Si cet exemple se termine, hélas, mal, on voit néanmoins que le verrou est une technique simple pour faire obstacle à l’abuseur ou le démasquer.

  • Prévention- un verrou d’ordre psychologique (p.94)
    Par métaphore, on pourrait dire que la prévention pose un verrou – d’ordre psychologique – qui permettra de la même manière de s’opposer à l’abuseur.

     

  • Se prémunir (p.94)

Il faut mettre systématiquement les frères et les sœurs au courant de ce qui s’est passé, car cela a plusieurs utilités : l’enfant abusé reçoit ainsi le soutien, la reconnaissance et la protection de ses frères et sœurs. Tous les enfants s’assurent de cette manière une protection mutuelle qui permet de se prémunir contre les abus à venir.

L’auteur explique :

Une erreur à ne pas commettre, c’est de penser qu’il “ne faut pas déranger les autres enfants” avec ce qui est arrivé à un d’entre eux et de considérer que “C’est déjà assez grave comme ça, il ne faut pas alerter tout le monde.

Raisonner ainsi mène tout droit à isoler la victime, sans que personne ne sache pourquoi, et à faire des autres enfants des proies toutes désignées pour l’abuseur puisqu’elles no sont pas informées. En clair, cela revient à aider l’abuseur en lui préparant un terrain cloisonné a l’avance ; c’est un comportement dangereux.
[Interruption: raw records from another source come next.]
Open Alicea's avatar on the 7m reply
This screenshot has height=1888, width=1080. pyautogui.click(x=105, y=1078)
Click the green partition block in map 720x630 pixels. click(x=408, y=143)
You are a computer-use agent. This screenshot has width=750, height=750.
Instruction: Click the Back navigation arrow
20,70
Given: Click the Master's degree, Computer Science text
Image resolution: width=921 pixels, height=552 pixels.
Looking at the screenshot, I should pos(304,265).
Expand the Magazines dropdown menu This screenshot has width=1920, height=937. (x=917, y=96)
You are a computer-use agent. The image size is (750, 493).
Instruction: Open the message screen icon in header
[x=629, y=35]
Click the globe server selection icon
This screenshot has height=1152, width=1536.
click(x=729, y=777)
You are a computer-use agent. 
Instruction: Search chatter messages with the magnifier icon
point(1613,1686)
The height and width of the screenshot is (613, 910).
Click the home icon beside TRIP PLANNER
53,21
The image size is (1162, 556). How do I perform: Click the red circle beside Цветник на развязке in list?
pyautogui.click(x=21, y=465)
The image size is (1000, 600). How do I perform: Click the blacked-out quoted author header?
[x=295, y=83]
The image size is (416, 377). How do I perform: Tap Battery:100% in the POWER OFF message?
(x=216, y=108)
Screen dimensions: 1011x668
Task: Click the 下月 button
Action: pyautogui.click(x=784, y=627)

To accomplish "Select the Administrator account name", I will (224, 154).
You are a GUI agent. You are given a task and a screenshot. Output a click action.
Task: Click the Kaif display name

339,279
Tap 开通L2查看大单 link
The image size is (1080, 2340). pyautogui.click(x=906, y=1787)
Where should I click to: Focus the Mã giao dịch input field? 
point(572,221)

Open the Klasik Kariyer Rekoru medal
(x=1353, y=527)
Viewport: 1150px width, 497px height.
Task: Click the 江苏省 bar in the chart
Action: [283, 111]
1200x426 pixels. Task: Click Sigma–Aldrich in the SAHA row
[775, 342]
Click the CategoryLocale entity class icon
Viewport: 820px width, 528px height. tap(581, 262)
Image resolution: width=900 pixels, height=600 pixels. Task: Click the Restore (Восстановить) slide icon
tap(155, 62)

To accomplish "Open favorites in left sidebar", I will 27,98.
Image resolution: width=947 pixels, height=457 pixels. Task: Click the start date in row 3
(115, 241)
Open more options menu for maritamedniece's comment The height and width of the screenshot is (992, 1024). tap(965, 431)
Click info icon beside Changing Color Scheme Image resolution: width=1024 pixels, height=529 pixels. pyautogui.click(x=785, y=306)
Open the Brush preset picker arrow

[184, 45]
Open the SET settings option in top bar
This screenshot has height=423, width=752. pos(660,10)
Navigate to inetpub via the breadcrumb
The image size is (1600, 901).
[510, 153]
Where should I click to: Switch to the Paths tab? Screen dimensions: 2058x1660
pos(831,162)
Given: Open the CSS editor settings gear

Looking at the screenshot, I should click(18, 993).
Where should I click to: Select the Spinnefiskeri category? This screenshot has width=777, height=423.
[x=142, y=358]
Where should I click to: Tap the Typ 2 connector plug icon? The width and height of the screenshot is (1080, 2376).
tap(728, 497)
En un dernier point, l’auteur explique longuement les bénéfices de

Ecrire à l’abuseur (p.98)

“De point de vue relationnel, la victime, en demandant des excuses, cesse de se positionner comme coupable et de se cacher. (…) Cette lettre est une sorte de grenade du pauvre” que beaucoup n’osent pas écrire, mais ceux qui le font s’aperçoivent que ça les secoue profitablement et que le soutien suit – la victime n’est plus isolée, opprimé…- ce qui constitue une thérapie formidable. Et quand bien même on n’écrit pas ou on n’envoie pas la lettre, le simple fait d’y réfléchir aide déjà beaucoup.

Que faut-il écrire ? Le contenu est à adapter selon le cas, mais peut rester très simple. Il s’agira toutefois d’évoquer des faits précis et il sera important de veiller prudemment aux termes utilisés, car en cas d’allégations vagues, la lettre pourrait être considérée comme une menace de chantage. On peut aussi faire savoir à l’abuseur que le cadenas ne fonctionne plus et qu’on est désormais capable de parler, de raconter le passé et de faire connaître autour de soi.

J’espère que je vous ai inspiré avec perspicacité, clarté et compréhension sur la façon de traiter ce sujet difficile…
J’espère qu’en ayant le courage de prendre le temps de vous informer, vous serez en mesure d’aborder ce sujet avec plus de compréhension, de sagesse et de clarté d’esprit pour prendre soin de vos enfants et de vos êtres chers.Je crois sincèrement que la vérité et la lumière ouvriront toujours une voie qui mènera à la liberté pour les personnes concernées.